@Gollum
« Cette violence verbale est condamnable mais elle est aussi le résultat de cette presse plus ou moins sous contrôle que j’ai évoqué. Les gens sentent bien qu’il y a quelque chose qui cloche. Certains se renseignent vraiment, d’autres continuent dans leurs rêves, d’autres encore virent à la paranoïa et au délire... »
Oui, j’admets que les médias participent à l’intoxication générale, mais les médias occidentaux me semblent plus mesurés que les médias russes où les journalistes de la télévision russe (peut être pas tous) semblent se réjouir d’une prochaine guerre atomique. Je n’ai jamais lu ou entendu rien de tel sur les médias occidentaux.
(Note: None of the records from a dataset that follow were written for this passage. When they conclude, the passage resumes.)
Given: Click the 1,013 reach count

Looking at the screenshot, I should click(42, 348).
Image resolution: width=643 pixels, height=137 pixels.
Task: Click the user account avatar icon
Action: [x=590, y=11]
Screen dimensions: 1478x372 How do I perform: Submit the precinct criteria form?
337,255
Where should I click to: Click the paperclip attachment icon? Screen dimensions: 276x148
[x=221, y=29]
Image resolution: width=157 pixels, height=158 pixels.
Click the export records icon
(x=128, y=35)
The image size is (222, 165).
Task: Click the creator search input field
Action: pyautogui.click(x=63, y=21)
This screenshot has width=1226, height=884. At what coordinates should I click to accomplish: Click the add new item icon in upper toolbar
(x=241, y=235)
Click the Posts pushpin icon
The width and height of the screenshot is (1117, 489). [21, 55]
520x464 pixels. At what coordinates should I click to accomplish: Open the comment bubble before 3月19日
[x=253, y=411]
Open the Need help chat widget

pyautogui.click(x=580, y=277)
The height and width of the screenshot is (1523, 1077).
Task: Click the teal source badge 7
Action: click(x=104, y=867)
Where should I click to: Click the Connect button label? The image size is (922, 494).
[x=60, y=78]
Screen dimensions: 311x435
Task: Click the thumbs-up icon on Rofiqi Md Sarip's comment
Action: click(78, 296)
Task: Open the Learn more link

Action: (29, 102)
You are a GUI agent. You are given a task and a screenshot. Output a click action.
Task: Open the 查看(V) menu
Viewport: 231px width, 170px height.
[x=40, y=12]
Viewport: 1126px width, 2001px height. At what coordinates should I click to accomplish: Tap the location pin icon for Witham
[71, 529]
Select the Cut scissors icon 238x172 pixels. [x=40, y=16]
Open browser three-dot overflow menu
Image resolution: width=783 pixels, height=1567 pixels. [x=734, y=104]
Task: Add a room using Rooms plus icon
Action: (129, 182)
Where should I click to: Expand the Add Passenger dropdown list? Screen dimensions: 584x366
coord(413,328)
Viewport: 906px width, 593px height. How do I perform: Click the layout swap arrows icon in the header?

Ces journalistes devraient pourtant savoir que ce serait la fin de l’humanité dans son ensemble et pas seulement de la Grande-Bretagne et des Etats-Unis.
Une amie m’a dit un jour que l’engeance humaine ne méritait pas mieux, qu’elle était possédée par le mal. Moi, je ne peux m’empêcher de penser aux enfants.
A propos du cercle d’airain de la nécessité de Spinoza et du libre arbitre chrétien (saint Augustin), j’ai longtemps hésite et j’hésite encore, mais la théorie du libre-arbitre implique la notion de responsabilité personnelle. Si nous sommes entièrement dépendants des lois de la nature, alors tout peut se justifier, y compris la barbarie nazie.
Je pense que la liberté est liée au langage, à la faculté symbolique et que la liberté est liée à la pensée et à la culture et réside dans leur usage : « la culture, prise dans son ensemble, peut être envisagée comme le procès de la libération progressive de soi dans l’homme. Le langage, l’art, la religion, la science, sont les divers moments de ce procès. » (Ernst Cassirer, Essai sur l’homme, « Conclusion », p.317). Un très beau livre, soit dit en passant, écrit par Cassirer à la fin de sa vie. Au moins aussi intéressant que Sein und Zeit de Heidegger ou la Lettre sur l’Humanisme.
Note : Le starets Zosime ajoute : « si tous les hommes s’en rendaient compte en même temps, ce serait aussitôt le paradis ».
J’aime beaucoup la phrase de Hölderlin et je prie pour qu’il ait raison. Le problème c’est que Hölderlin n’avait aucune idée du péril atomique.